### Directions for this task
Reproduce the entries below word for word, from the first line through the line that contains "point(277,351)", including both of those lines.

# START OF Available records

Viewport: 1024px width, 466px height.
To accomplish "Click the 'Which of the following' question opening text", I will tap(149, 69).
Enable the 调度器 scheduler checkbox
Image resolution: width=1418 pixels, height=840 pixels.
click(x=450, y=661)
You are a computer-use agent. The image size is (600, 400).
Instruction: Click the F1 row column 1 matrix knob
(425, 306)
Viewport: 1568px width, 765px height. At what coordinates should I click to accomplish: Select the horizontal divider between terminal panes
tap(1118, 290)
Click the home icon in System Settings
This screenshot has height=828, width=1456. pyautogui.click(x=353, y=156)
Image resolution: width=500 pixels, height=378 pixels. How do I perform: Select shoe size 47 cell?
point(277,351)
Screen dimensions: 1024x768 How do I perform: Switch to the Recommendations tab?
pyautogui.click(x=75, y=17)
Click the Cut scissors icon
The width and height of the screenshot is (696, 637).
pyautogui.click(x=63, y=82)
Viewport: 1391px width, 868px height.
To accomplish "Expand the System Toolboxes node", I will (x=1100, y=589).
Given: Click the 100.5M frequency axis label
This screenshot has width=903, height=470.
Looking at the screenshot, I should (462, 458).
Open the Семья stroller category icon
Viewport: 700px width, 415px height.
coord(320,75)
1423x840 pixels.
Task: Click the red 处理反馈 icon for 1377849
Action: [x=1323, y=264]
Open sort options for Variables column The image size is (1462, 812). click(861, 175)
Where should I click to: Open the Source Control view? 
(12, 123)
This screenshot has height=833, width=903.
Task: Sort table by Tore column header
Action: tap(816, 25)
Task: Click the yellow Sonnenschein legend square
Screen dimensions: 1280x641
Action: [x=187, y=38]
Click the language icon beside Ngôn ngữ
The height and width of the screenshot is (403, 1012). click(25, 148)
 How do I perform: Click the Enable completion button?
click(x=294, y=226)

# END OF Available records

### Answer
Viewport: 1024px width, 466px height.
To accomplish "Click the 'Which of the following' question opening text", I will tap(149, 69).
Enable the 调度器 scheduler checkbox
Image resolution: width=1418 pixels, height=840 pixels.
click(x=450, y=661)
You are a computer-use agent. The image size is (600, 400).
Instruction: Click the F1 row column 1 matrix knob
(425, 306)
Viewport: 1568px width, 765px height. At what coordinates should I click to accomplish: Select the horizontal divider between terminal panes
tap(1118, 290)
Click the home icon in System Settings
This screenshot has height=828, width=1456. pyautogui.click(x=353, y=156)
Image resolution: width=500 pixels, height=378 pixels. How do I perform: Select shoe size 47 cell?
point(277,351)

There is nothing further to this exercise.